Mohammad Ali Atassi is a Syrian journalist, documentary filmmaker, and human rights activist currently living in Beirut. After receiving a DEA in history at Sorbonne Paris IV, Atassi returned to Syria and, since 2000, has been writing for several Arab and international newspapers on dissidents and human rights violations in his country. Atassi’s previous documentaries include Ibn al Am (2001), about the Syrian dissident Riad al-Turk, and Waiting for Abu Zaid (2010), about the Egyptian religious scholar. Our Terrible Country, co- directed with Ziad Homsi, won the Grand Prize of the International Competition at the Marseille Festival of Documentary Film in 2014.

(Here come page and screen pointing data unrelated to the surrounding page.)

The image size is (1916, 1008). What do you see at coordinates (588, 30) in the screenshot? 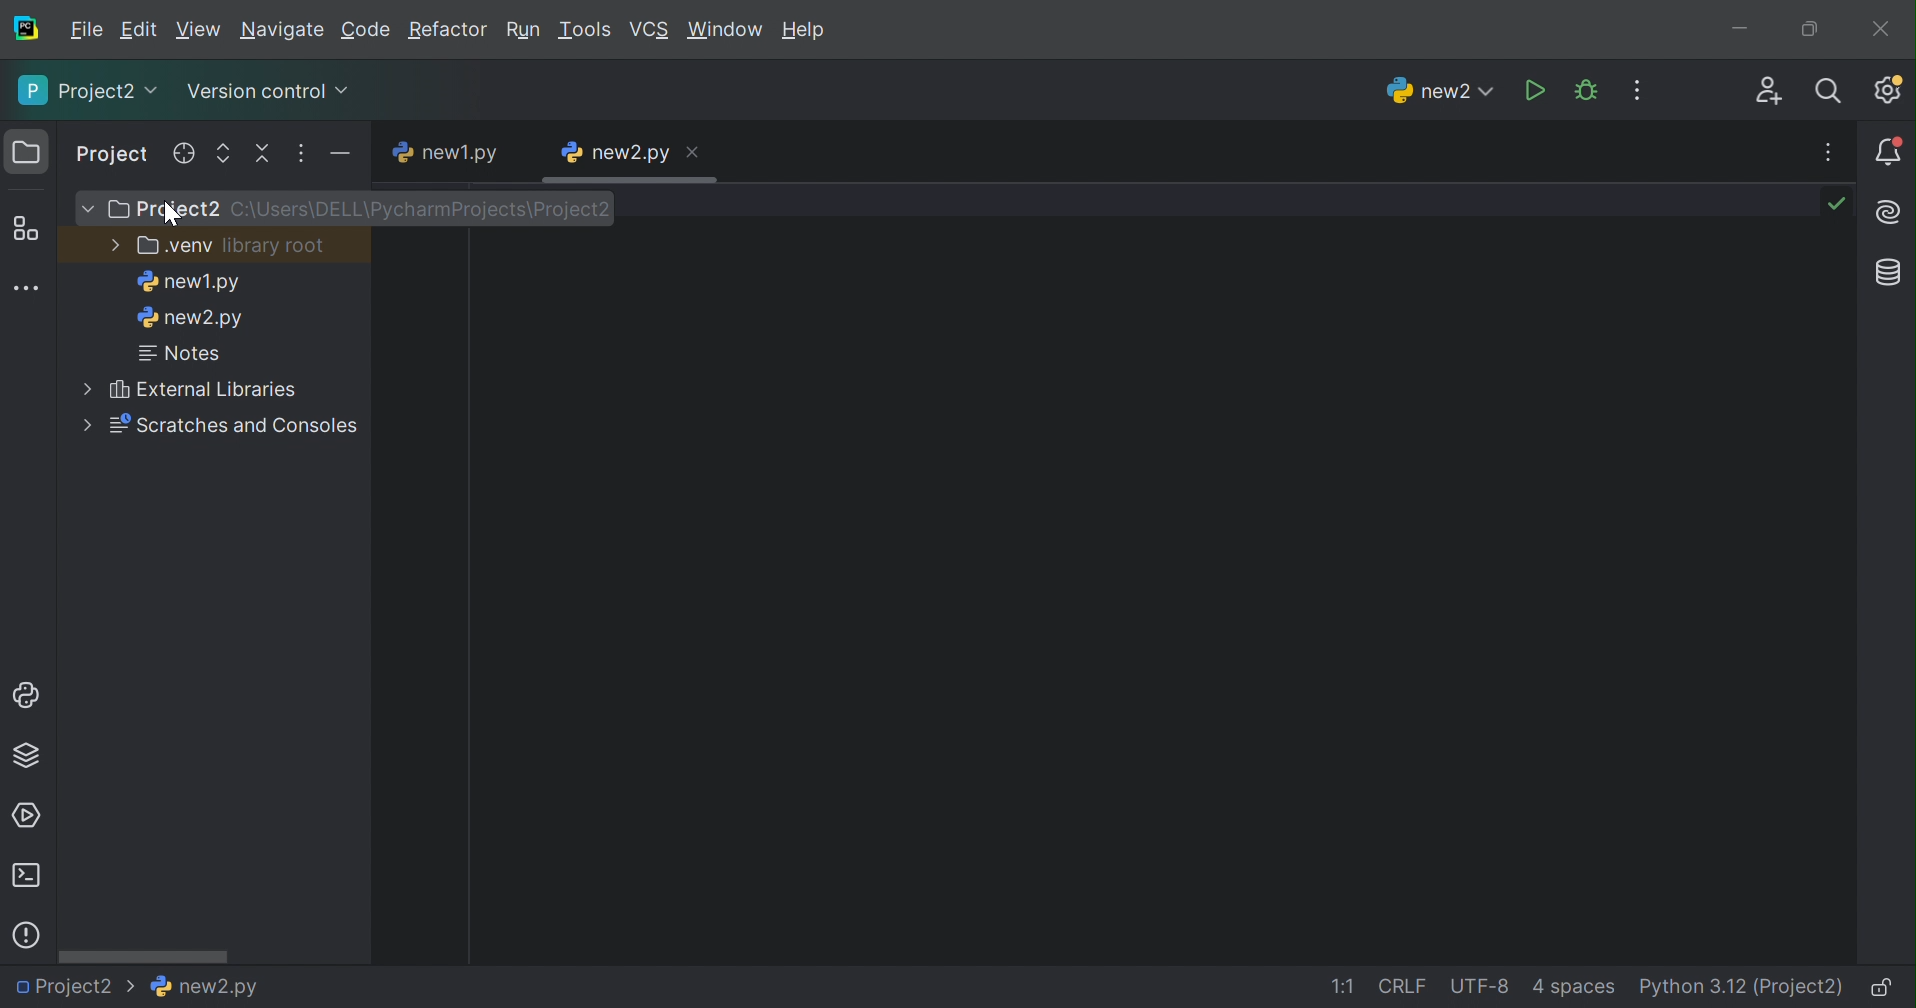
I see `Tools` at bounding box center [588, 30].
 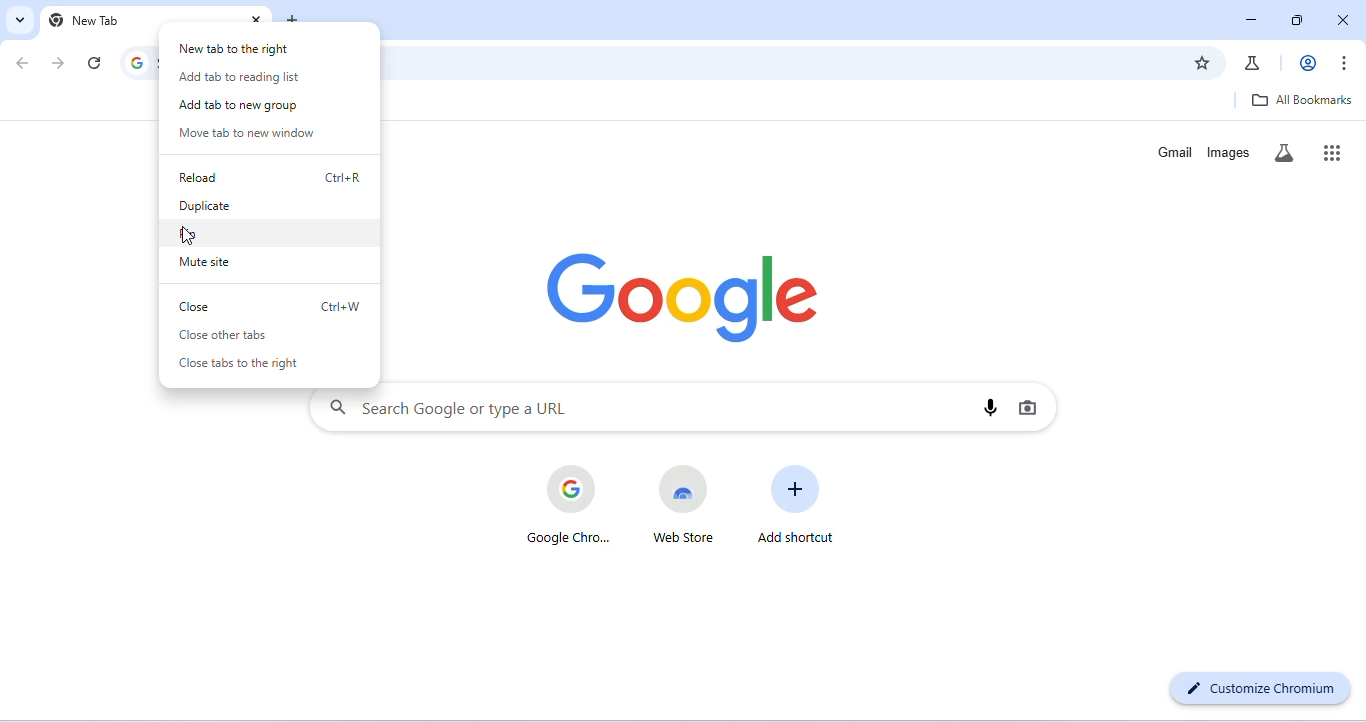 I want to click on google chrome, so click(x=569, y=503).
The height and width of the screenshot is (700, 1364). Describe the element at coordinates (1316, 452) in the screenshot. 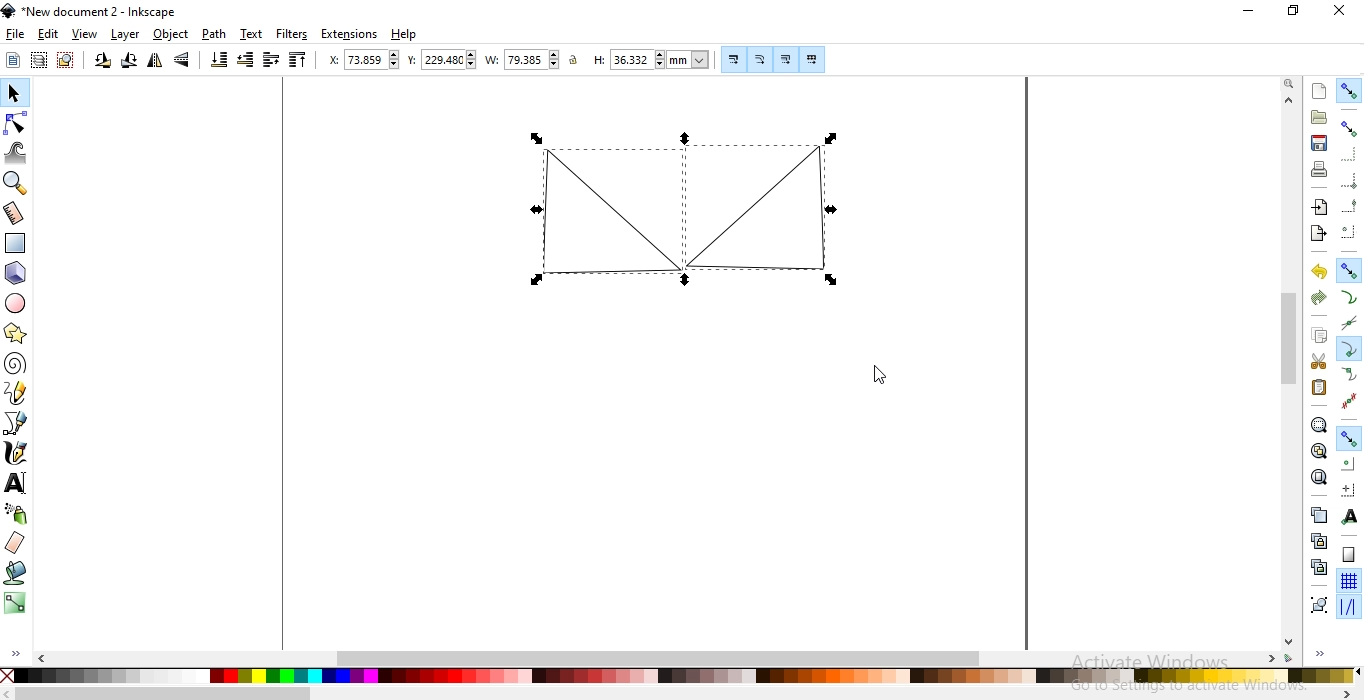

I see `zoom to  fit drawing` at that location.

Sinan Antoon is an Iraqi-born poet, novelist, translator, and filmmaker, and Associate Professor at the Gallatin School at New York University. He is the author of a number of books, including the poetry collection, The Baghdad Blues, and the novel, l’jaam: An Iraqi Rhapsody, as well as scholarly publications on the poetry of Mahmoud Darwish, Sargon Boulus, and contemporary Iraqi culture. Antoon returned to Baghdad in 2003 as a member of InCounter Productions to co-direct a documentary, About Baghdad, on the lives of Iraqis in a post-Saddam-occupied Iraq.
Ziad Homsi is a Syrian photojournalist, documentary filmmaker, and human rights activist. His photographs have been shown in various exhibitions across Europe. In 2012, Homsi directed a short documentary, Oh Douma, on the security crackdown and massacres inflicted on the residents of the city of Douma by Syrian security forces. He has been actively involved in militant actions during the Syrian Civil War. Homsi was kidnapped by ISIS forces while returning to the Damascus suburbs from Turkey in October 2013; he was released after a month of captivity.